SELECTED EXCERPT -
-- Start --

Wednesday, April 6, 2022

[SOLVED] GCC mod() definition

Issue

I was making faster mod(x,2) function in C++ with GCC (compiled using -O3 -ffast-math) and bumped to difference in results between GCC and Octave:

float fast_fmod2(float x){ // over 50x faster than std::fmod(x, 2.0f)
    x *= 0.5f;
    return 2.0f * ( x - std::floor(x));
}

Result (mod(input,2.0f)):

Input       : -7.8539786 
std::fmod()  : -1.853978633881
Octave mod(): 0.146021366119
fast_fmod2  : 0.146021366119
...
Input       : 7.8539805
std::fmod()  : 1.853980541229
Octave mod(): 1.853980541229
fast_fmod2  : 1.853980541229

I checked couple other math software as well and it looks like at least Sollya and Wolfram|Alpha supports Octave results and before mentioned documented same definition for the function as Octave did.

GCC defines mod function as:

mod(A, P) = A - (int(A/P) * P)

Sollya and Octave defines as:

mod(a, b) = a - (b * floor(a / b))

Because of int(a/b) rounds differently compared to floor(a/b), GCC definition gives different answer for negative A's.

-- End --

OBJECTIVE -
Continue the post on GCC's mod() definition from its final sentence.

INFORMATION SUPPLIED -
-- Start --

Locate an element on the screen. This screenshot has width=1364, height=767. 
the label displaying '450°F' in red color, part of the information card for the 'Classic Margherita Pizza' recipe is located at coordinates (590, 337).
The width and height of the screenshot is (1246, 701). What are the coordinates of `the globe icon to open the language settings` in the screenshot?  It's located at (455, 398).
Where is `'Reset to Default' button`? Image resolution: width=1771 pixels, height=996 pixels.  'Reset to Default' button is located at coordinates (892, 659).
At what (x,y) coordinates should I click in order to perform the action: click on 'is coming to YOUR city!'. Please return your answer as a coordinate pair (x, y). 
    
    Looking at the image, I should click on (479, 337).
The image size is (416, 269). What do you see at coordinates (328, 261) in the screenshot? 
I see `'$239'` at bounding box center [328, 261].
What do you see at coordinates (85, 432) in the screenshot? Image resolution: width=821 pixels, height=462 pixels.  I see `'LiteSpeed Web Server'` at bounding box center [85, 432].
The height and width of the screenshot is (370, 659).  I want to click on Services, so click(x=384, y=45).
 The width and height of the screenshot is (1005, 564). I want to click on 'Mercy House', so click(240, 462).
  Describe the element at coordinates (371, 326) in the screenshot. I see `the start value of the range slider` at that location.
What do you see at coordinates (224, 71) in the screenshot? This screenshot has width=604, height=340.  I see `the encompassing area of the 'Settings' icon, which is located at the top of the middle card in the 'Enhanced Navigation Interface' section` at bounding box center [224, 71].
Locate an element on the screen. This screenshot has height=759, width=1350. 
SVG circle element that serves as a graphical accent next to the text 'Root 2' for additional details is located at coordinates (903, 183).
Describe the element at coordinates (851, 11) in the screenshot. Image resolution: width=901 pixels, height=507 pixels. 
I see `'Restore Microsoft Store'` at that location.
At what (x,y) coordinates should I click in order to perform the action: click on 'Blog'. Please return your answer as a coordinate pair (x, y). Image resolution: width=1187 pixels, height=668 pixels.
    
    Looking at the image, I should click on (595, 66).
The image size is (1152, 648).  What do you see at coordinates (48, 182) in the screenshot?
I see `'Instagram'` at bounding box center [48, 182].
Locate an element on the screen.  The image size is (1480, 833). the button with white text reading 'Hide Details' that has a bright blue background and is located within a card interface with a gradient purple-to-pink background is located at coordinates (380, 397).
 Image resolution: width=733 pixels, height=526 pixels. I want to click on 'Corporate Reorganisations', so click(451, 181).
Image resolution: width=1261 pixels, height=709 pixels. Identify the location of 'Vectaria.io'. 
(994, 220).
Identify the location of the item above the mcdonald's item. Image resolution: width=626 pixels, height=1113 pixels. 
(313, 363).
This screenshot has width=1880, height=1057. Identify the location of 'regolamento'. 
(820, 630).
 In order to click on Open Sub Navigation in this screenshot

-- End --

REPLY TO THE TASK -
>> int16(-2.19/2)
ans = -1
>> floor(-2.19/2)
ans = -2

Is it a bug in GCC version or something else behind the difference?


Solution

I'm assuming you mean std:fmod instead of std::mod (there's no std::mod in the official c++ standard)

The reason for this difference is that std::fmod doesn't do what you think it does.

std::fmod calculates the remainder and not the arithmetic modulus.

Computes the floating-point remainder of the division operation x/y

If you want the arithmetic modulus you need to use std::remainder instead:

Computes the IEEE remainder of the floating point division operation x/y . The IEEE floating-point remainder of the division operation x/y calculated by this function is exactly the value x - n*y, where the value n is the integral value nearest the exact value x/y. When |n-x/y| = ½, the value n is chosen to be even.

This will produce the expected result in your example:

std::cout << std::remainder(-7.8539786f, 2.0f) << std::endl; // 0.146021

godbolt example


So to answer your question: This is not a bug, this is intended behaviour.
The functions are just named differently in C++ (albeit with a slighly confusing naming scheme)



Answered By - Turtlefight
Answer Checked By - Cary Denson (WPSolving Admin)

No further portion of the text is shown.